Mann hoped for the high school to be located at Marylhurst University, but on May 17, Marylhurst announced its closure at the end of summer term 2018.

"Even with Marylhurst's closure, we are confident we will secure a location soon," Mann said. "The school is slated to open in August 2019, and we have more than one viable option in front of us for the school location."

Mann started conversations about the high school in 2016, and ORHSI leaders first presented a showing of the film Generation Found, about addiction recovery efforts in Houston, Texas, in April 2017 to regional leaders in communities, healthcare and education.

Just more than a year later, on May 7, 2018, the Lake Oswego School Board voted unanimously to approve the Recovery High School proposal to create a charter school sponsored by the Lake Oswego School District.

ORHSI and the Lake Oswego School District are currently in the process of developing a charter contract.

Lake Oswego School Board members were enthusiastic in their support of the proposal.

"I couldn't be prouder of the fact that we are the district that is stepping forward to make this happen," board member Rob Wagner said at the May 7 meeting.

But not everyone is as enthusiastic. When The Lake Oswego Review broke the news of the board's approval, some responded negatively in the online comments section.

"Lake Oswego residents, you need to ask yourselves, why do we need to have our safe and pristine community to be flooded with drug addicted and crime ridden adolescents and young adults?" -Lake Oswego native Rhein Amacher

One commenter, Lake Oswego native Rhein Amacher, called the approval a "stupid decision" and suggested the charter school is more suited for school districts such as Tigard-Tualatin, North Clackamas or Portland Public.
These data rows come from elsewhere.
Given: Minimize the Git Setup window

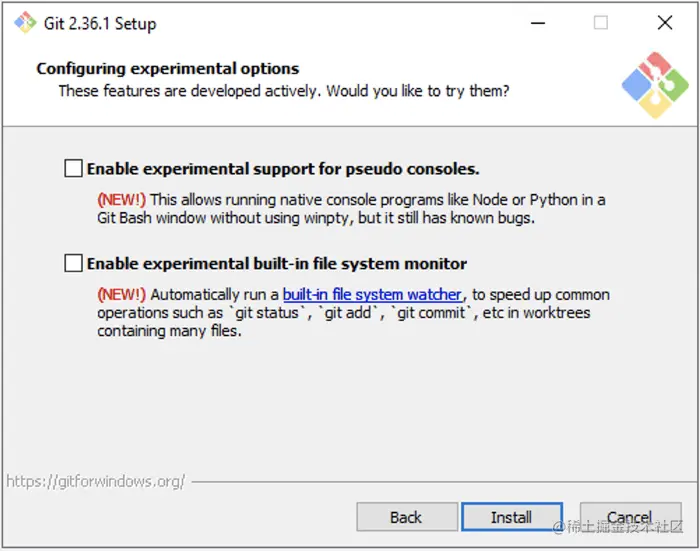Looking at the screenshot, I should click(537, 23).
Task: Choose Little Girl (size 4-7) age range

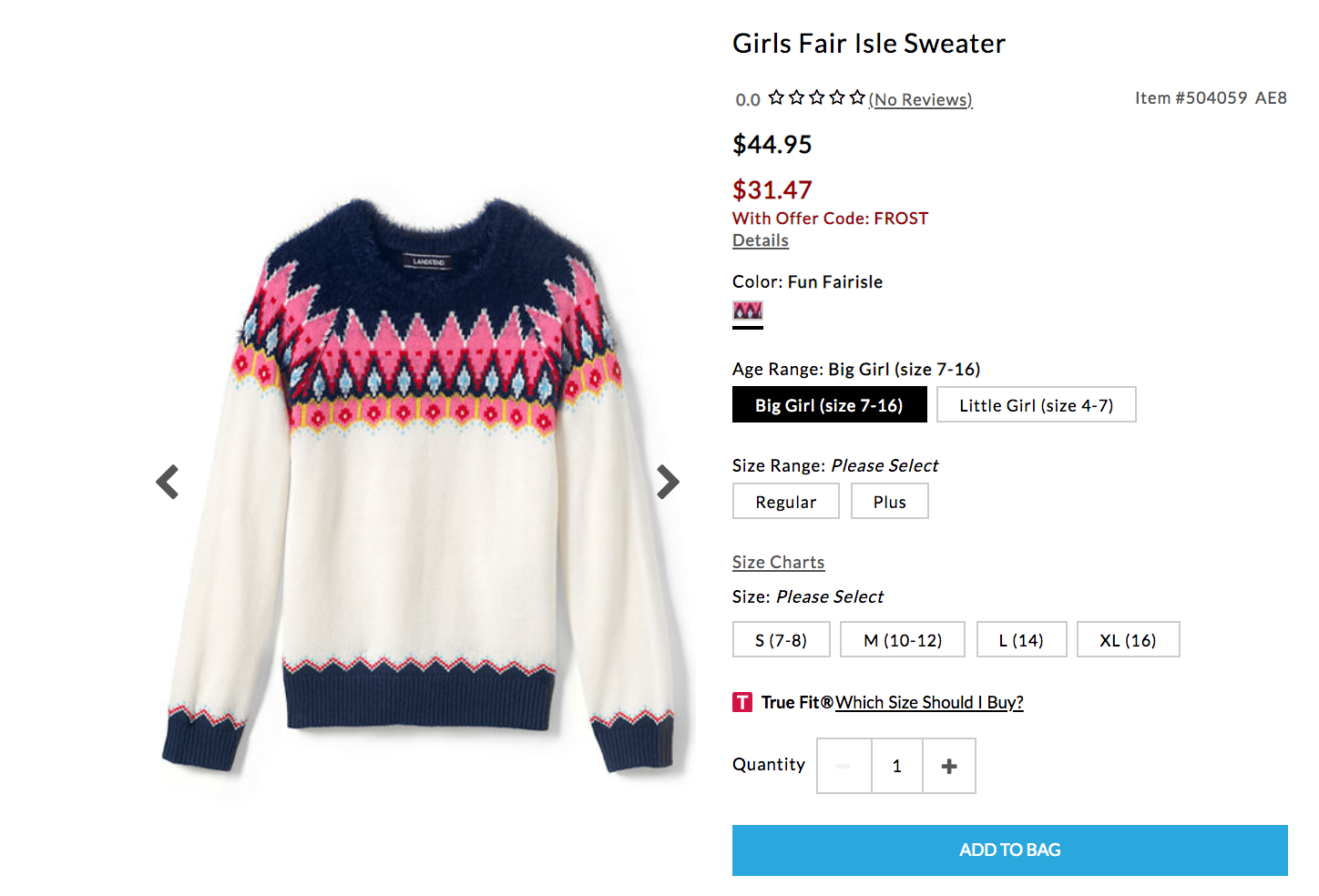Action: tap(1036, 405)
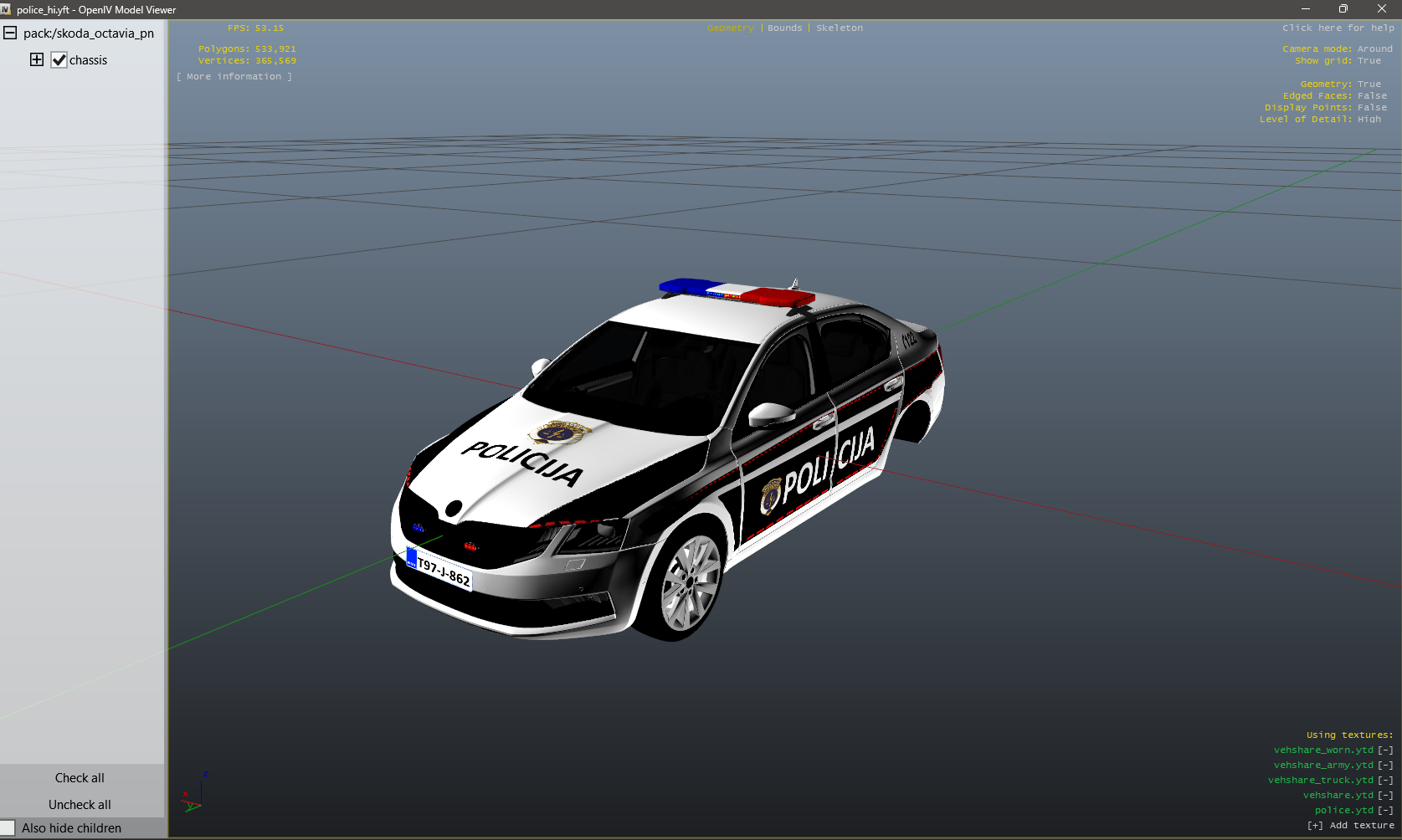Switch to the Skeleton view tab
This screenshot has width=1402, height=840.
coord(839,28)
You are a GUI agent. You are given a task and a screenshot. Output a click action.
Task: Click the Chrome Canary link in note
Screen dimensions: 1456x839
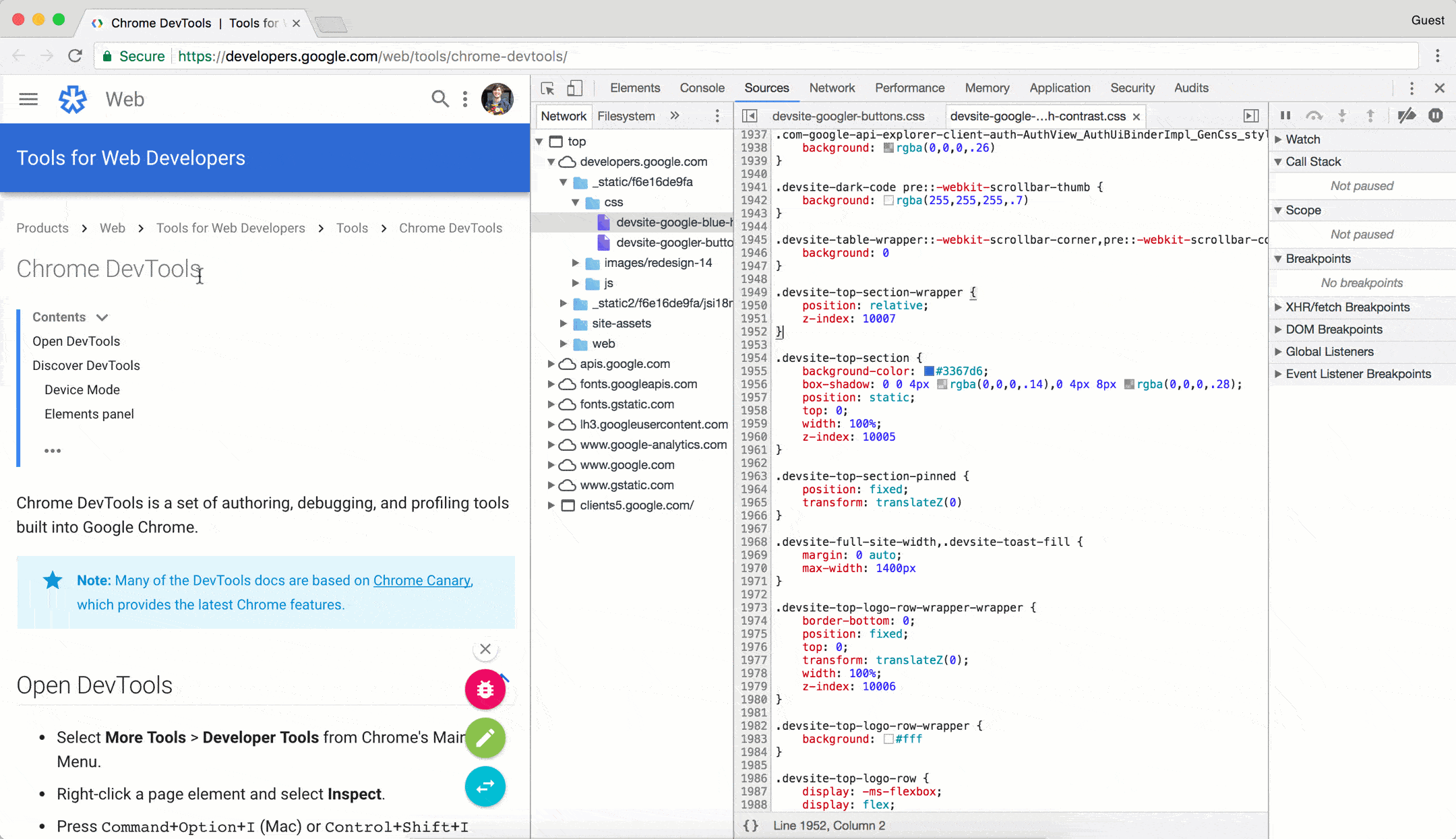(x=421, y=580)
"Lake Oswego residents, you need to ask yourselves, why do we need to have our safe and pristine community to be flooded with drug addicted and crime ridden adolescents and young adults?" Amacher said in public comments on The Review story.

He told The Herald, "Lake Oswego is a high affluent community with less crime and violence than its neighboring cities, especially Portland. For someone who has had friends addicted to opioids and taken them to their drug appointments, I know the atmosphere surrounding those places. They tend to attract the wrong types of people such as individuals seeking drugs and involved in the thrill-seeking lifestyle. This would be terrible for the community of Lake Oswego."

He added, "Don't get me wrong. I think the whole idea is a great one, but just not the location. It's like putting a Whole Foods in NE Portland; it just won't work. The cultures are entirely different from one another."

Mann pointed out, though, that the high school will serve youth recovering from addiction, not those who are actively using. He further sought to address some common ideas associated with drug addiction.

"Those experiencing addiction live everywhere around us at this very moment today," Mann said. "It does not discriminate on the basis of neighborhood or zip code. Addiction is not a moral failing. It is a chronic health condition as affirmed by the Surgeon General in 2016. Those living in recovery are powerful, community-changing, driven people capable of altering the trajectory of the local community and economy for the better. This is an investment in all of our futures."

Mann will be part of the governance for the high school, not a member of the staff. He said that his work as an educational leader in Molalla and beyond is enhanced by his work with ORHSI.